This comment thread reads 100% like AI astroturfing. AI is not an amplifier, there’s literally no evidence from any study that’s been done that backs that. That’s just AI company marketing.
The AI company marketing (and development) I see still seems to focus mostly on the “we can give a really non-specific prompt and get a functioning app out of thet” - which is missing the point for my uses of it.
My company is very interested in leveraging the new tools where we can, but not laying anybody off (yet) - I think the target is hoping that our exploration time is being roughly balanced with increases in efficiency, which is more or less how we’re managing it for the past few months.
“AI sucks at X, but sometimes useful at Y… use with caution.” = astroturfing
“AI SUCKS AT LITERALLY EVERY TASK!!! ITS ALL SLOP!!! SLOP SLOP SLOPPITTY SLOP!!!” = only organic discussion and reasonable take…
Look, there are 100s of valid reasons why AI sucks and is unethical… in fact, it’s pretty much 100% built on unethical methods, no doubt…
But “AI sucks at everything and literally has zero good use cases” is not a real argument, but it seems to be the most popular opinion around here.
I disagree with 90% of the pro-AI stuff out there, i’m just pointing out that its rare to hear a reasonable discussin on the topic here that isnt just 100% hate
If AI actually adds value, it should be trivial to demonstrate that value-add in a way that passes scientific rigor.
The underlying problem is that we don’t have a good way to measure code value. Software quality is most closely coporable to a weird combination of scientific paper, mechanical diagnostic, and toy instructuon. And we don’t have good ways to measure those, either.
Note that the headline is misleading – stanford apparently trainded an AI model to “rate code” in a way that agreed with some of their staff and then ran that on a bunch of projects. The “good at simple and new, bad at complex and old” matches my intuition, but isn’t really a stronger test than counting minutes spent in a project or dollars spent on programming with or without AI.
And all AI output is slop.

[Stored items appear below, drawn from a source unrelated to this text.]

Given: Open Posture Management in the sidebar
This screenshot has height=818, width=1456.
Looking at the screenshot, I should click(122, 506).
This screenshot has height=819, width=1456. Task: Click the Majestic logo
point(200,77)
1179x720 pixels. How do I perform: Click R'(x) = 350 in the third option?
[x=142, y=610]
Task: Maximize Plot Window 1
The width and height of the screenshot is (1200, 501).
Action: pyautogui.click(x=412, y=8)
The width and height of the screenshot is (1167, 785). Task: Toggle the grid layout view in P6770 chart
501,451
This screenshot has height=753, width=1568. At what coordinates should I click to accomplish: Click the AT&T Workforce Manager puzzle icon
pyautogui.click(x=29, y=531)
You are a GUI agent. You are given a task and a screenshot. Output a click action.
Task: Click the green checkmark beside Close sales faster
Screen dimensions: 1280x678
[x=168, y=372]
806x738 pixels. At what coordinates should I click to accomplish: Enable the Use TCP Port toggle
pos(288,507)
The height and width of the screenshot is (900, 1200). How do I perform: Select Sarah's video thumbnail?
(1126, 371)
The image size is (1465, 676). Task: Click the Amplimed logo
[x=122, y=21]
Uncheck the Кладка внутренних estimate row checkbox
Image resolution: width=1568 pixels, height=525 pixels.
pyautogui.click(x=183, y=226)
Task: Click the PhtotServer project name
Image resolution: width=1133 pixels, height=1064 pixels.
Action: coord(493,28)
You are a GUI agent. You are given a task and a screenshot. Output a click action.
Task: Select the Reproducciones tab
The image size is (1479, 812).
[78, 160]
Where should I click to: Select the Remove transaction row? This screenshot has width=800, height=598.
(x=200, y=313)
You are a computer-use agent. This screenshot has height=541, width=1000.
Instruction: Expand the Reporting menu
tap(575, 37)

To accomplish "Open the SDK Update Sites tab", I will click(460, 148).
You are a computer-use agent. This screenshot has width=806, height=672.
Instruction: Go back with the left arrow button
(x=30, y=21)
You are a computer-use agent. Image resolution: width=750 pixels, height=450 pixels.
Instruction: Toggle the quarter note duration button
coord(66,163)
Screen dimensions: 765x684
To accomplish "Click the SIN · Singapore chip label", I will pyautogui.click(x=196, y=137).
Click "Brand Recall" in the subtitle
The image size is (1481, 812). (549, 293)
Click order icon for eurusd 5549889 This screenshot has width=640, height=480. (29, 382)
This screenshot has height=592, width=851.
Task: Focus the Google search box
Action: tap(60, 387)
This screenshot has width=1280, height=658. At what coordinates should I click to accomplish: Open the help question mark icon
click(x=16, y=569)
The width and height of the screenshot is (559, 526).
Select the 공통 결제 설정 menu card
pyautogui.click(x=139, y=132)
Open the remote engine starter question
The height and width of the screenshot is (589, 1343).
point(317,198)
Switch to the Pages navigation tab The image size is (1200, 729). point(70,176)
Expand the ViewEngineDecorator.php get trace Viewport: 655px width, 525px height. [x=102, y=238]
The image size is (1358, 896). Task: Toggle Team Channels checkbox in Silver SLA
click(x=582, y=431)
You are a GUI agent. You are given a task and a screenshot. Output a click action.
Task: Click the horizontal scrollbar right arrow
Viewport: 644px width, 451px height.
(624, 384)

It’s just that for some things slop is good enough.
~Which really should be an argument more for discarding those things than boiling oceans to generate more of them, but capitalism loves doing wasteful things~
Nah, good engineers are retiring, bad engineers are running rampant. You give yourself away calling us engineers, we were never, except for some yearly title increase instead of money. Just programmers, and that is fine. Engineer is a whole other thing from the steam age, my BSc was in Math, worked fine to get me in.
Engineer is a whole other thing from the steam age, my BSc was in Math, worked fine to get me in.
As a mechanical engineer, I would beg to differ. When you strip away all the fancy math, engineering is ultimately about critical thought and solving problems/achieving functionality with limited resources. As one of my professors liked to say, “Anyone can build a bridge to support a load, but only an engineer can design a bridge that just barely holds that load.”
Engineering is an ancient domain that goes back to the very beginnings of civilization and continues to grow with our needs as we progress. Where once it was just mechanical, we now have domains like electrical, materials, and biomedical engineering. If we’ve hit a point where we need engineers who specialize in software, why shouldn’t we welcome in a new domain?
While it does feel weird calling software developers ‘engineers’, that is arguably what they do. It’s no less reductionist to suggest they are just programmers than it is to suggest that mechanical engineers are simply CAD and Excel jockeys. There’s a layer of comprehension about the systems in play and how they can be manipulated that gets lost in the reduction.
My only real sticking point about software engineers where I tend to push back is that Professional Engineer is a legally protected title and indicates licensure, at least in the US. It requires the right degree(s) and several years of work supervised by a PE to qualify for that licensure. The importance of the PE license is that you are recognized as an authority in your field- for good or ill. You can make big decisions, but you will also be held accountable if something goes wrong.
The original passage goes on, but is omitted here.